Pictures stay out of the copy, which must hold exactly the lines from the one containing "Task: Click the Integrations puzzle icon" through the end of the material below.

-- Opening Marker --

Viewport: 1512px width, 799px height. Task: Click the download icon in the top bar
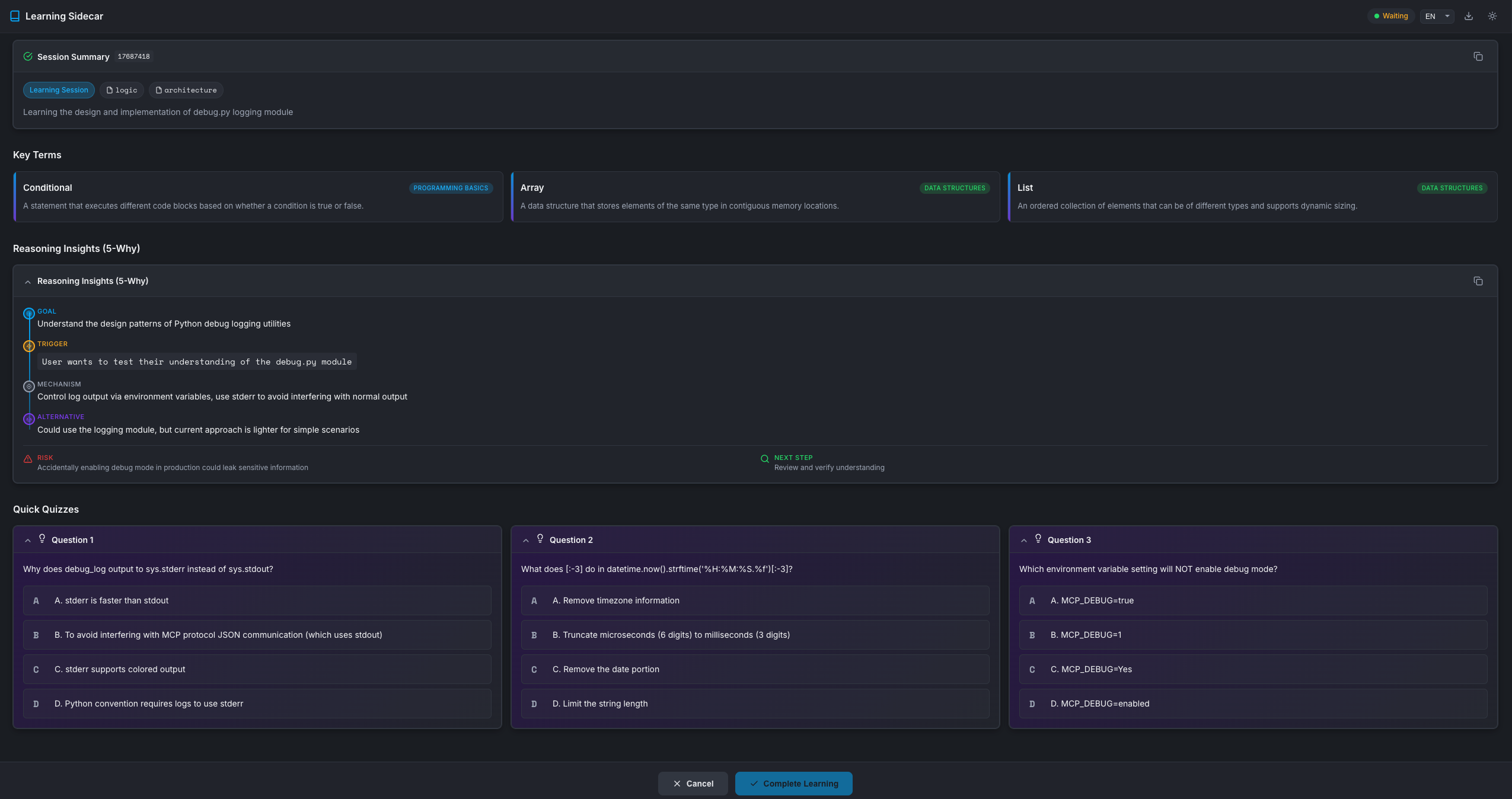[1468, 16]
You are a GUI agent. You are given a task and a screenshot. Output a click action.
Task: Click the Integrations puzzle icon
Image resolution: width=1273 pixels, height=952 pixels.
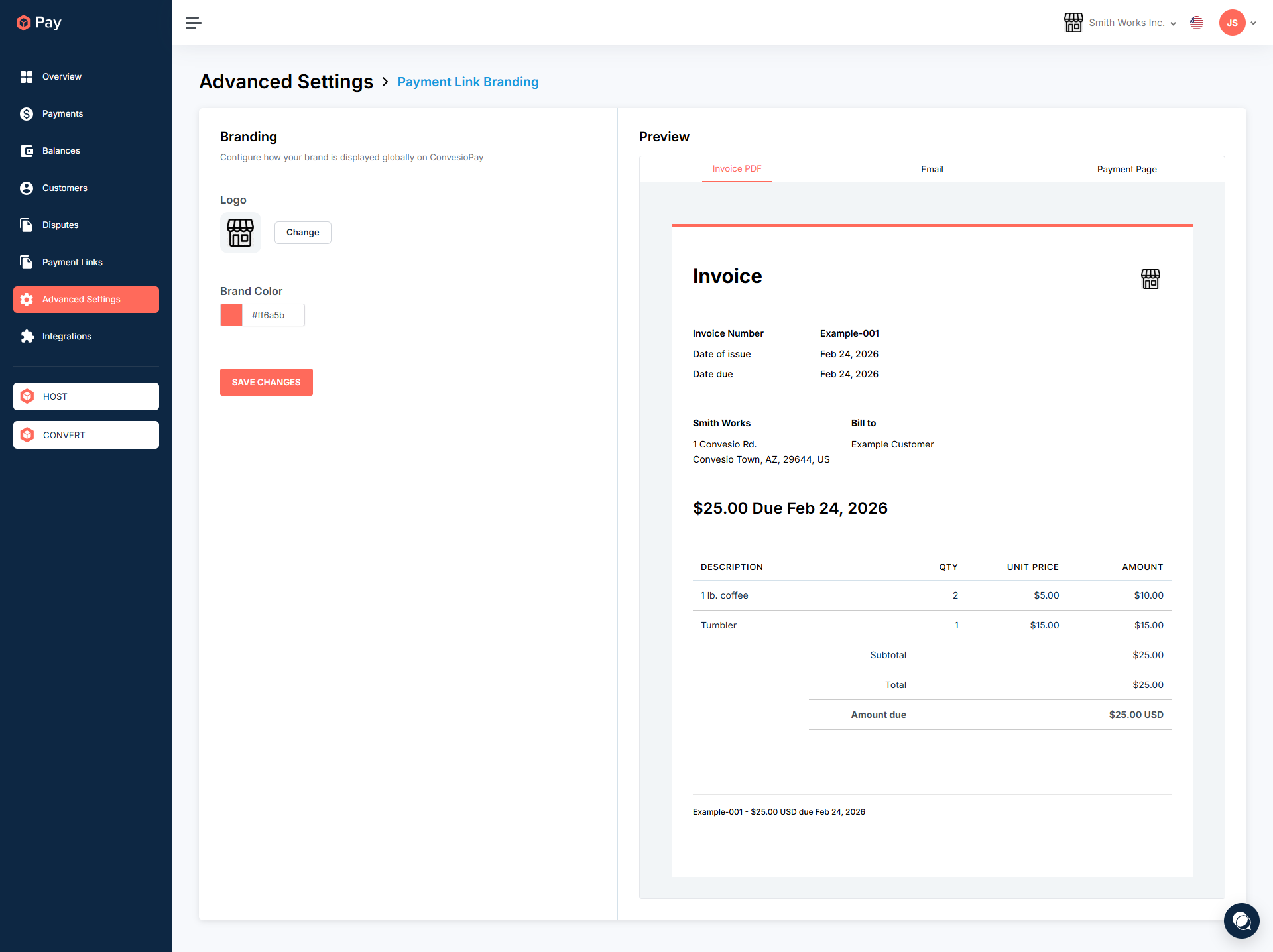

-- Closing Marker --

**ANSWER SECTION:**
Task: Click the Integrations puzzle icon
Image resolution: width=1273 pixels, height=952 pixels.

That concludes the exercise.